Assigned task
Your reply should be a faithful copy of the records below, free of pictures.

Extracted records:
* * * * * * * * *
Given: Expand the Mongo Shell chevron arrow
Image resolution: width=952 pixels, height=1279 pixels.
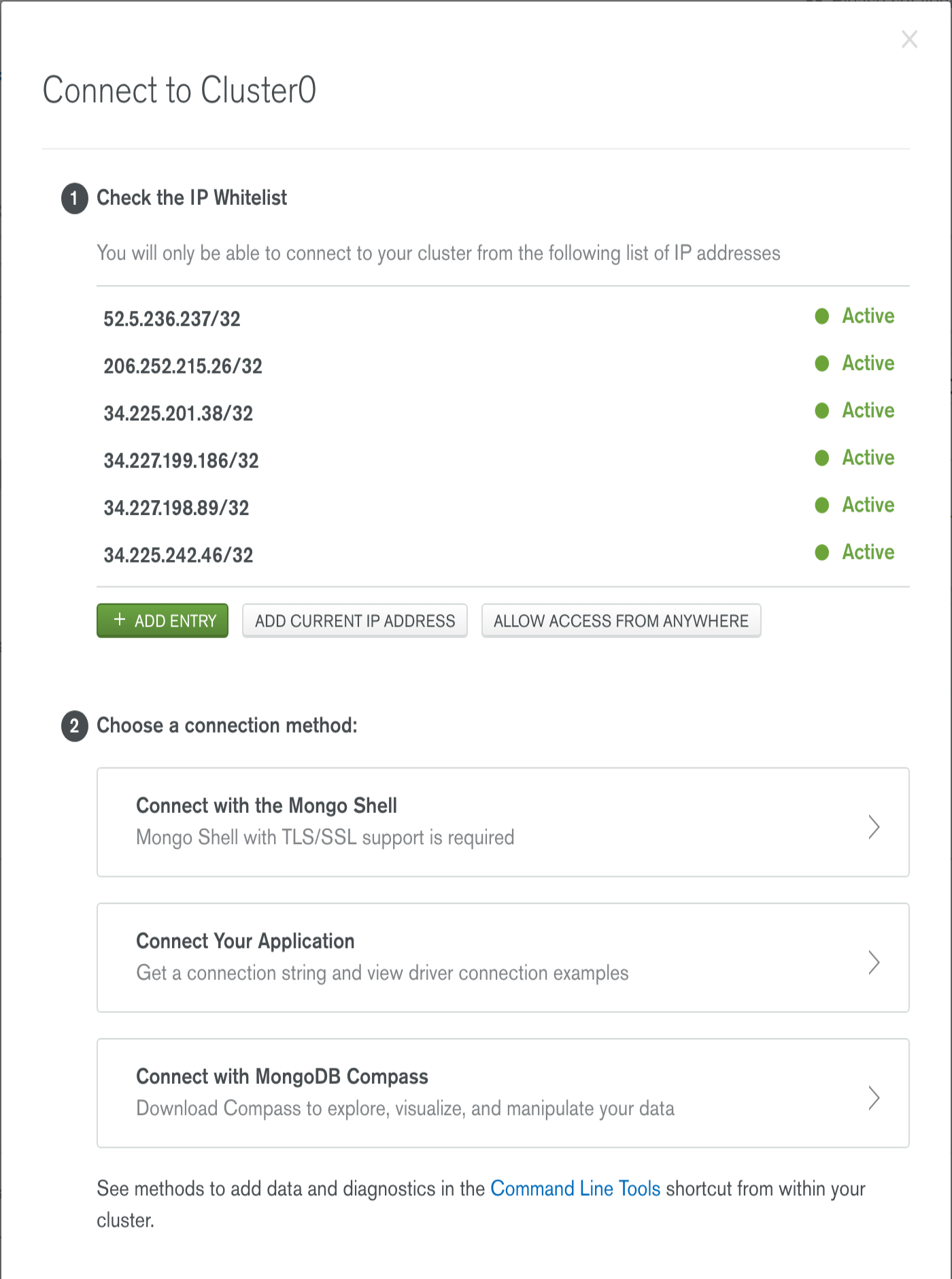Looking at the screenshot, I should click(874, 827).
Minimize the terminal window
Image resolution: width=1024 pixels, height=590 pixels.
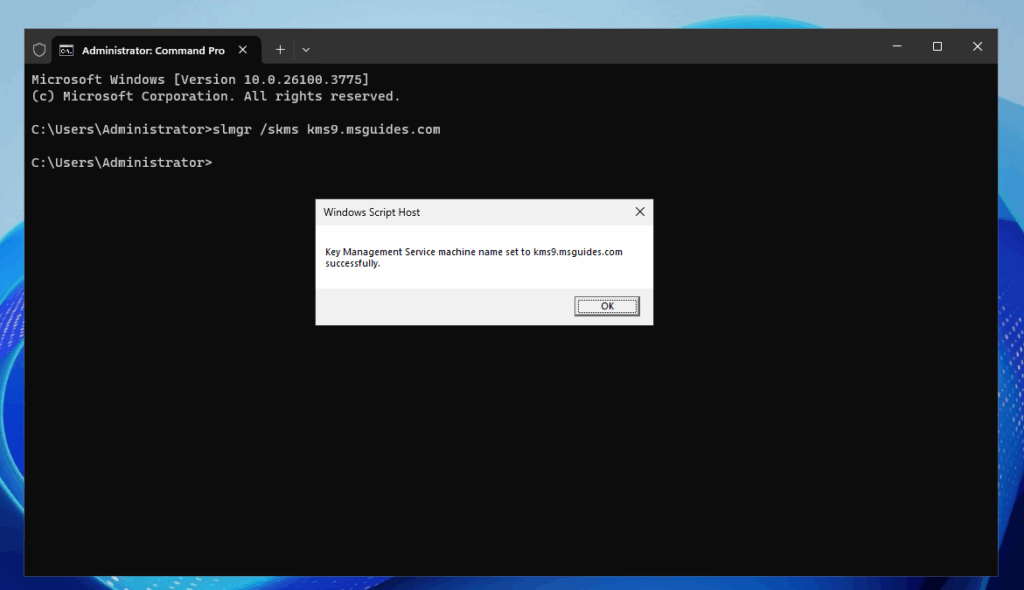click(896, 46)
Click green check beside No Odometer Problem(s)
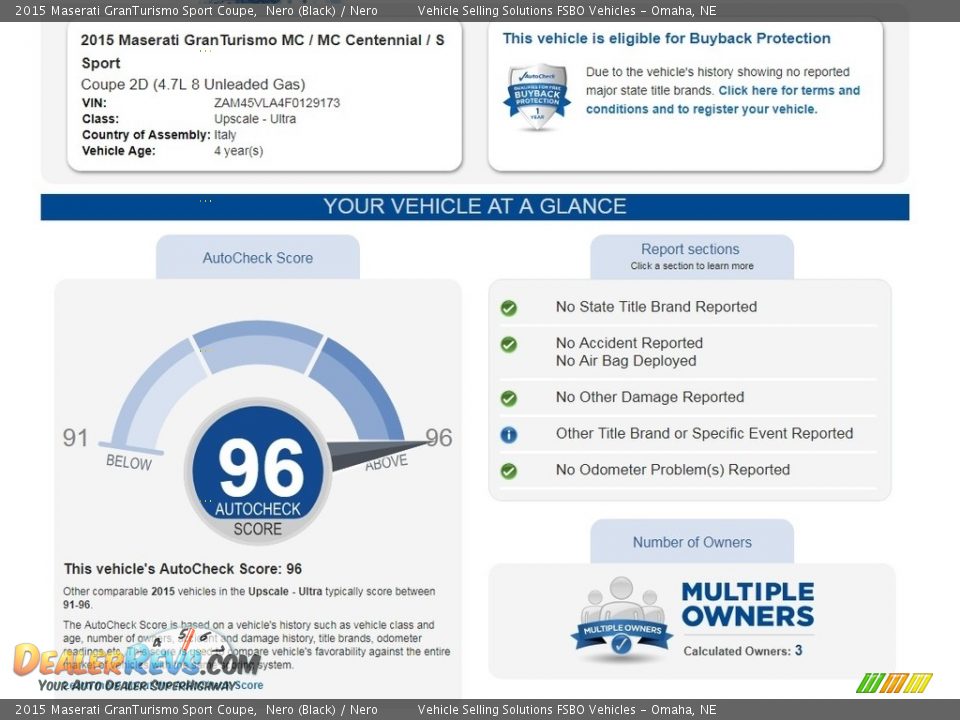The width and height of the screenshot is (960, 720). point(509,471)
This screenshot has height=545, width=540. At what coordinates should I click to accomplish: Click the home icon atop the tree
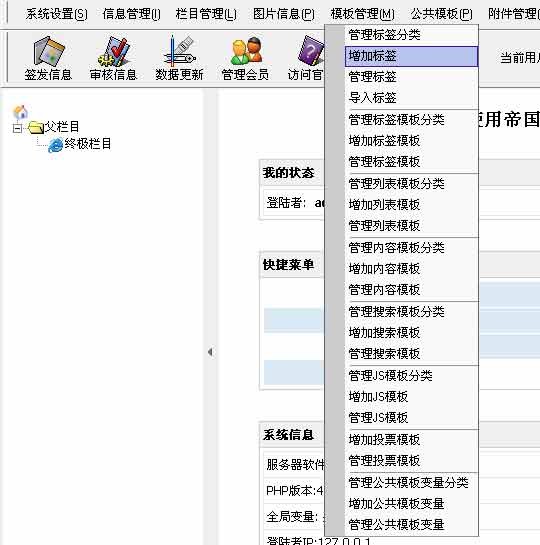tap(20, 112)
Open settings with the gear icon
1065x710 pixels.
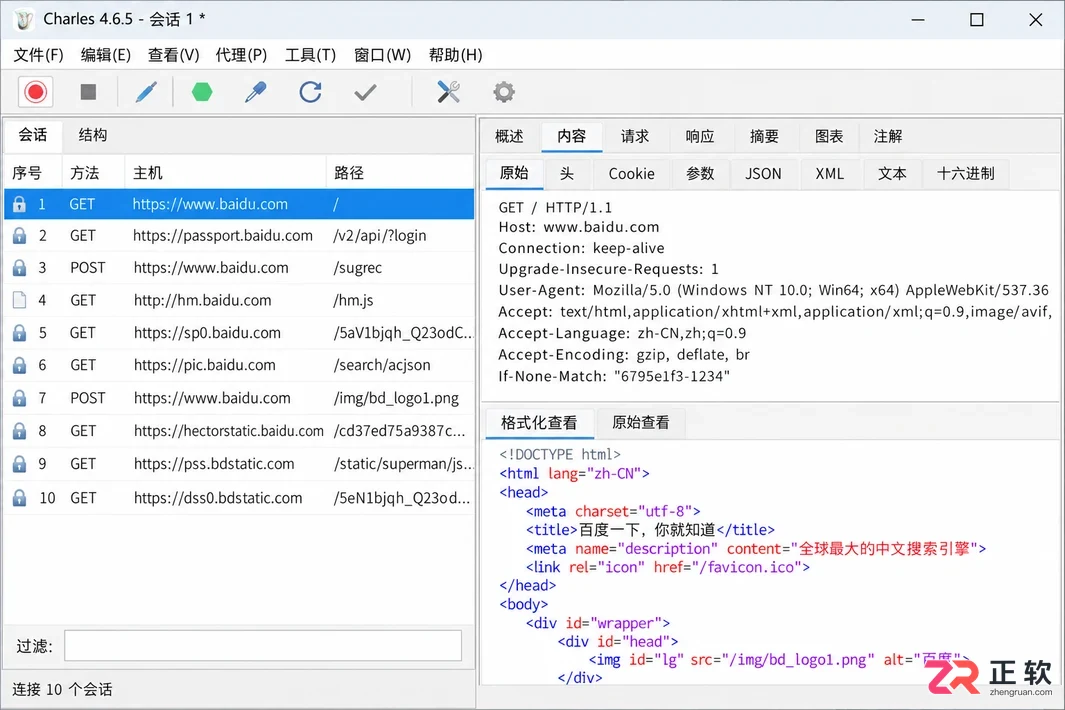[504, 92]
* * * * * * * * *
Response for this exercise
Given: Expand the Mongo Shell chevron arrow
Image resolution: width=952 pixels, height=1279 pixels.
Looking at the screenshot, I should click(874, 827).
Minimize the terminal window
Image resolution: width=1024 pixels, height=590 pixels.
click(896, 46)
Click green check beside No Odometer Problem(s)
The width and height of the screenshot is (960, 720). point(509,471)
This screenshot has height=545, width=540. At what coordinates should I click to accomplish: Click the home icon atop the tree
tap(20, 112)
Open settings with the gear icon
1065x710 pixels.
[504, 92]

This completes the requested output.